Start of Information

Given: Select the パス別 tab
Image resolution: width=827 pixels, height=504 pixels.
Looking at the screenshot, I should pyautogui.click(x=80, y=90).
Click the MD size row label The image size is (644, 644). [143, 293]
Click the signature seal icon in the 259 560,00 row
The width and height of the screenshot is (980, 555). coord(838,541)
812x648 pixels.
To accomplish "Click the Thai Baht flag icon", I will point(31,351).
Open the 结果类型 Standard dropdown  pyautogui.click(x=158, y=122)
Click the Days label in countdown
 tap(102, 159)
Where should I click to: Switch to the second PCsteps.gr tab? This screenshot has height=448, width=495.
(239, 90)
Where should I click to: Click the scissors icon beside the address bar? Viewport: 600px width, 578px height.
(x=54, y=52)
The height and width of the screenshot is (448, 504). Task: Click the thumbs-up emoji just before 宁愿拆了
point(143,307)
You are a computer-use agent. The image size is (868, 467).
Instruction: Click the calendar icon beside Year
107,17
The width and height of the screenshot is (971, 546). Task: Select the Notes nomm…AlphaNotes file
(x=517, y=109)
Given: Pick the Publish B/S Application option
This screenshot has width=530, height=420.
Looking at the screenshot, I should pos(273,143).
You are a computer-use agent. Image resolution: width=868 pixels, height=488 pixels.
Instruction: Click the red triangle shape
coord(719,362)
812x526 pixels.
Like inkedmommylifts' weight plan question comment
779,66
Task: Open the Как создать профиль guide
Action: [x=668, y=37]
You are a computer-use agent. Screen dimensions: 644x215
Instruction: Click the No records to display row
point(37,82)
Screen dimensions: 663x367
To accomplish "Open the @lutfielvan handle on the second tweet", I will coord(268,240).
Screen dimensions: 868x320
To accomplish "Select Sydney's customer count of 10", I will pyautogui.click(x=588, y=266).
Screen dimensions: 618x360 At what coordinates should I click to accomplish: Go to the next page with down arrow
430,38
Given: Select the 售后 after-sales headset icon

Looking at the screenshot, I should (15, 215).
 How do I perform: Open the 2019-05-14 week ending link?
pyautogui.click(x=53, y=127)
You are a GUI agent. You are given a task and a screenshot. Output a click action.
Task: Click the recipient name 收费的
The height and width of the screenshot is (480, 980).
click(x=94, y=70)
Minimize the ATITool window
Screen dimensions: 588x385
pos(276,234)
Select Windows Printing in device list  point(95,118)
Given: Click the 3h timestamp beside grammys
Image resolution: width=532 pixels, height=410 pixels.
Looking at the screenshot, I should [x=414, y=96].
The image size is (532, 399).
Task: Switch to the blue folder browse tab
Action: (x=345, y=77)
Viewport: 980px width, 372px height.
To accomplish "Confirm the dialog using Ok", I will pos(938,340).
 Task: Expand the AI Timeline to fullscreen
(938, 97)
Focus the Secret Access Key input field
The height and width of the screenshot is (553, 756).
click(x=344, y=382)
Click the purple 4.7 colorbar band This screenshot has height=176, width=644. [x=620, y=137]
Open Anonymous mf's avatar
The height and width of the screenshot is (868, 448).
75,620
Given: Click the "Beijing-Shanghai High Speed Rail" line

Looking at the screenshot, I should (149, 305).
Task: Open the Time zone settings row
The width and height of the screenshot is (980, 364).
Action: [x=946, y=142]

End of Information

Task directions –
Write the listing out again, exactly as it reads.

Result below –
Given: Select the パス別 tab
Image resolution: width=827 pixels, height=504 pixels.
Looking at the screenshot, I should pyautogui.click(x=80, y=90).
Click the MD size row label The image size is (644, 644). [143, 293]
Click the signature seal icon in the 259 560,00 row
The width and height of the screenshot is (980, 555). coord(838,541)
812x648 pixels.
To accomplish "Click the Thai Baht flag icon", I will point(31,351).
Open the 结果类型 Standard dropdown  pyautogui.click(x=158, y=122)
Click the Days label in countdown
 tap(102, 159)
Where should I click to: Switch to the second PCsteps.gr tab? This screenshot has height=448, width=495.
(239, 90)
Where should I click to: Click the scissors icon beside the address bar? Viewport: 600px width, 578px height.
(x=54, y=52)
The height and width of the screenshot is (448, 504). Task: Click the thumbs-up emoji just before 宁愿拆了
point(143,307)
You are a computer-use agent. The image size is (868, 467).
Instruction: Click the calendar icon beside Year
107,17
The width and height of the screenshot is (971, 546). Task: Select the Notes nomm…AlphaNotes file
(x=517, y=109)
Given: Pick the Publish B/S Application option
This screenshot has width=530, height=420.
Looking at the screenshot, I should pos(273,143).
You are a computer-use agent. Image resolution: width=868 pixels, height=488 pixels.
Instruction: Click the red triangle shape
coord(719,362)
812x526 pixels.
Like inkedmommylifts' weight plan question comment
779,66
Task: Open the Как создать профиль guide
Action: [x=668, y=37]
You are a computer-use agent. Screen dimensions: 644x215
Instruction: Click the No records to display row
point(37,82)
Screen dimensions: 663x367
To accomplish "Open the @lutfielvan handle on the second tweet", I will coord(268,240).
Screen dimensions: 868x320
To accomplish "Select Sydney's customer count of 10", I will pyautogui.click(x=588, y=266).
Screen dimensions: 618x360 At what coordinates should I click to accomplish: Go to the next page with down arrow
430,38
Given: Select the 售后 after-sales headset icon

Looking at the screenshot, I should (15, 215).
 How do I perform: Open the 2019-05-14 week ending link?
pyautogui.click(x=53, y=127)
You are a GUI agent. You are given a task and a screenshot. Output a click action.
Task: Click the recipient name 收费的
The height and width of the screenshot is (480, 980).
click(x=94, y=70)
Minimize the ATITool window
Screen dimensions: 588x385
pos(276,234)
Select Windows Printing in device list  point(95,118)
Given: Click the 3h timestamp beside grammys
Image resolution: width=532 pixels, height=410 pixels.
Looking at the screenshot, I should [x=414, y=96].
The image size is (532, 399).
Task: Switch to the blue folder browse tab
Action: (x=345, y=77)
Viewport: 980px width, 372px height.
To accomplish "Confirm the dialog using Ok", I will pos(938,340).
 Task: Expand the AI Timeline to fullscreen
(938, 97)
Focus the Secret Access Key input field
The height and width of the screenshot is (553, 756).
click(x=344, y=382)
Click the purple 4.7 colorbar band This screenshot has height=176, width=644. [x=620, y=137]
Open Anonymous mf's avatar
The height and width of the screenshot is (868, 448).
75,620
Given: Click the "Beijing-Shanghai High Speed Rail" line

Looking at the screenshot, I should (149, 305).
Task: Open the Time zone settings row
The width and height of the screenshot is (980, 364).
Action: [x=946, y=142]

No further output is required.